I like most video game scores. There are a few that I just don't like though.


----------



## Tyler (Apr 5, 2009)

Furry Sparks said:
			
		

> Um, you might as well just make a poll asking "Do you like music?". If it's good, I like it...


I'm gonna go with ZF on this one.

Most video game music isn't that bad, with the exception of a few games. (coughSoniccough)


----------



## solarshadow (Apr 5, 2009)

OddCrazyMe said:
			
		

> Furry Sparks said:
> 
> 
> 
> ...


Well, I find the Daytime music in Sonic Unleashed pretty catchy, but that's just your opinion.


----------



## Tyrai (Apr 5, 2009)

If its fast paced with a rock/metal-ish tune to it then I like it. Some remix's are also good.

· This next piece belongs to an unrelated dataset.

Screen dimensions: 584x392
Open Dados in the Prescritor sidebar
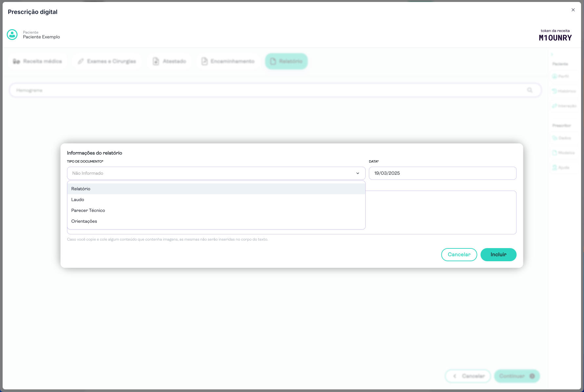pos(562,138)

The majority of Final Fantasy and Devil May Cry music is what I prefer.


----------



## djman900 (Apr 5, 2009)

music from zelda


----------



## watercat8 (Apr 5, 2009)

It depends, I know that I can sit on Brawl listening to songs like Luigi's Mansion Theme and Unfounded Revenge. I mostly listen to Unfounded Revenge though ^^'


----------



## Joe (Apr 5, 2009)

I liked the music in GTA: SA.


----------



## Deleted User (Apr 5, 2009)

OddCrazyMe said:
			
		

> Furry Sparks said:
> 
> 
> 
> ...


Sonic Boooooom, Sonic Boooooom.

good times. =D


----------



## blueturbo (Apr 6, 2009)

Furry Sparks said:
			
		

> Um, you might as well just make a poll asking "Do you like music?". If it's good, I like it...

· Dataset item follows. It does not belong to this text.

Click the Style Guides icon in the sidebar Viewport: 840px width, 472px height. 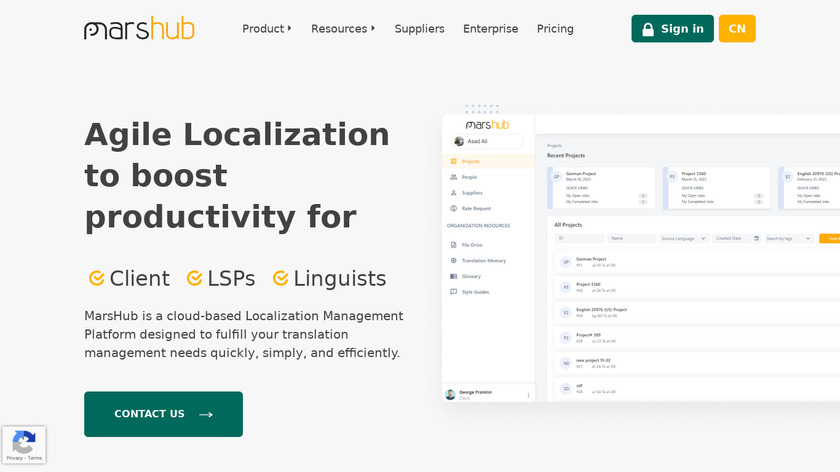coord(454,292)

I couldn't care less about whether you like music or not. I just wanted to know how many people liked video game music  :throwingrottenapples:


----------



## bananaoracle (Apr 6, 2009)

I ususally enjoy VG music, although some of it is rather lame. The music that plays during the assault mission in Timesplitters 2 is an all-time fav next to all of the generic stuff (Mario theme, Zelda "I got somethin rare lawl" music)


----------



## blueturbo (Apr 6, 2009)

The most epic tune ever is SSBB spear pillar remix.


----------



## evilpancakes (Apr 6, 2009)

I love VG music, especilly MGS, got some on my psp


----------



## child911 (Apr 8, 2009)

Video games live is mostly all about video game music, really cool show BTW!


----------



## blueturbo (Apr 9, 2009)

child911 said:
			
		

> Video games live is mostly all about video game music, really cool show BTW!


Hmm... That sounds interesting. I might have to watch it.


----------



## MygL (Apr 9, 2009)

Any music from Earthbound/Mother

Except Monkeys Cave in Mother 2


----------